Our body ideal balances between the desire for artificial control and a strong taste for the natural. There are many biological, psychological, cultural and social aspects that influence the perception of beauty and attractiveness. Among them, the image that we send back is nowadays the main support of social interactions. Anatomical aspects such as the shape, proportions or symmetry of the face are obviously not excluded from the beauty component.

However, this image is first and foremost conveyed through the skin and its quality is an important parameter of human attractiveness.Good skin quality is synonymous with good health and youthfulness, two essential parameters in social and emotional perception.

The skin bears witness to a person's history, lifestyle and age. In traditional Chinese medicine, skin color is even used as a diagnostic tool for diseases.

A complex and multilayered organ, the skin ages like other organs and can be affected by diseases. It is now known that women with skin problems, especially on the face, may be particularly prone to depression and an increased risk of suicide.

In 2021, an advisory board composed of 10 dermatologists from 8 different countries defined that skin quality can be described in four broad categories or "Emergent Perceptual Categories" (EPCs): skin tone uniformity, surface uniformity, firmness and radiance.

This classification has the advantage of being applicable to all ethnicities, all age groups and all genders. It is also based on the knowledge of the information used by the brain to evaluate the health of the skin, namely the topography of the surface, the color and the distribution of colors. 

Thus, an image of the skin is the complex product of the reflection of light on the horny layer on the one hand, and on the other hand, the diffusion and absorption of light through the deeper layers, epidermis and dermis, which contain melanin or hemoglobin. 

The classification into four EPCs is intended to help the practitioner determine which aesthetic treatment to apply based on the component that is at fault. 

Biologically speaking, the "firmness" component, for example, describes the elasticity, tension and hydration of the skin.

The firmness of the skin will therefore depend in part on the quantity and condition of the components that are notably hyaluronic acid, elastin and collagen.

From this analysis, it will be possible to describe as potential treatments:

  1. injectable biostimulators (hydroxyapatite),
  2. microfocused ultrasound with visualization (MFU-V),
  3. filling injectables (hyaluronic acids),
  4. or cosmetics
  5. and topical prescriptions of pro-collagen (retinol, etc...),
  6. of growth factors
  7. or biomimetic peptides.

In fact, by volumizing the deep tissues with injectable aesthetic solutions, it is also possible to improve the quality of the skin.

In addition, adjustments in lifestyle, limiting sun exposure, avoiding excessive and aggressive cleansing, and regular use of moisturizers and occlusive emollients can improve skin hydration and thus contribute to the success of the protocol.

We are entering a new era of aesthetic practices, with a more global and transverse approach combining medicine and surgery, dOther skills such as cosmetology, dietetics and well-being practices (sophrology, image consulting).

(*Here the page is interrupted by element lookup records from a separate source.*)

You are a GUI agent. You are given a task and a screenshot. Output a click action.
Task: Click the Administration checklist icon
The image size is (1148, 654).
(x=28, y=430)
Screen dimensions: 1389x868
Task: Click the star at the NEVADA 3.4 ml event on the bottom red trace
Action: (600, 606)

Practitioners should counsel patients on the importance of understanding that each individual has unique characteristics and that an individualized approach that addresses issues in a holistic manner is the most effective way to address the problem.çon through different care lines is the most effective response.

 

REFERENCES

  1. Daniel B.Y., Behav Sci. 2019 Apr; 9(4): 34.
  2. Samson N, Fink B, Matts PJ, Int J Cosmet Sci. 2010 Jun ;32(3): 167-84.
  3. Kate Goldie et al, Clin Cosmet Investig Dermatol. 2021 Jun; 14: 643-654.